Sunday, April 1, 2018

Lord Shango (1975)



          Some practitioners of the horror genre argue that logic has no place in spooky stories. Fair enough. After all, one would never argue that the events of, say, The Shining (1980) could take place in reality. Still, there are limits. In the offbeat blaxploitation horror picture Lord Shango, murders happen in plain view of witnesses but authorities never seem to get involved. And that’s just one affront to common sense. Lord Shango is moderately interesting because of the way it forefronts a clash between two belief systems, but the movie is a frustrating mess. In the wild opening sequence, young man Femi (Bill Overton) rushes to rescue his girlfriend, Billie (Avis McCarther), from baptism by a group of overzealous Christians. They respond by drowning him in full view of an entire congregation. This enrages Billie’s mother, Jenny (Marlene Clark), who turns to a local voodoo cult for help exacting revenge. Enter Jabo (Lawrence Cook), a ne’er-do-well who may or may not have mystical powers. He compels Jenny to make sacrifices to “Lord Shango” in order to reincarnate Femi. And if you’re wondering how all this stuff meshes into a coherent storyline, don’t bother, because it doesn’t.
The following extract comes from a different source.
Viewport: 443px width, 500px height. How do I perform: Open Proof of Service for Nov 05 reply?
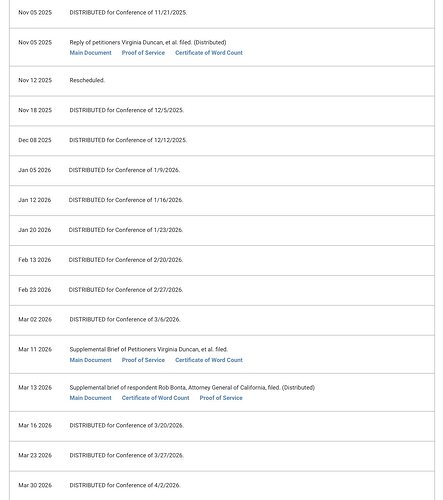[143, 53]
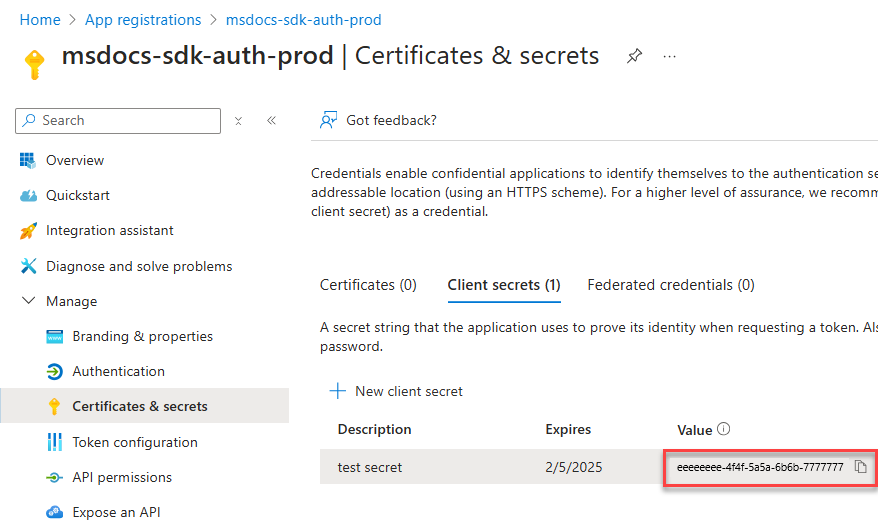The image size is (878, 527).
Task: Select the Client secrets (1) tab
Action: click(x=503, y=285)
          Lord Shango unspools as a random assortment of moments, some of which are creepy and some of which are merely confounding. In the picture’s best scene, Jabo strolls onto the dancefloor of a nightclub and shimmies toward a pregnant Billie, who’s grooving to one of the movie’s hot Afro-fusion beats. Jabo moves closer and closer to Billie until her movements slow down to match his, and he stares into her eyes, triggering some sort of hypnosis/possession/trance state. Afterward, Jabo frets that he failed to achieve a supernatural task: “It’s always a struggle when a restless soul tries to enter a body not yet born.” Built solely on acting and mood and music, this scene has all the clarity and weirdness Lord Shango seeks elsewhere but usually fails to find. Incidentally, many of the same problems plague the 1973 blaxploitation vampire picture Ganja & Hess, which also stars Marlene Clark.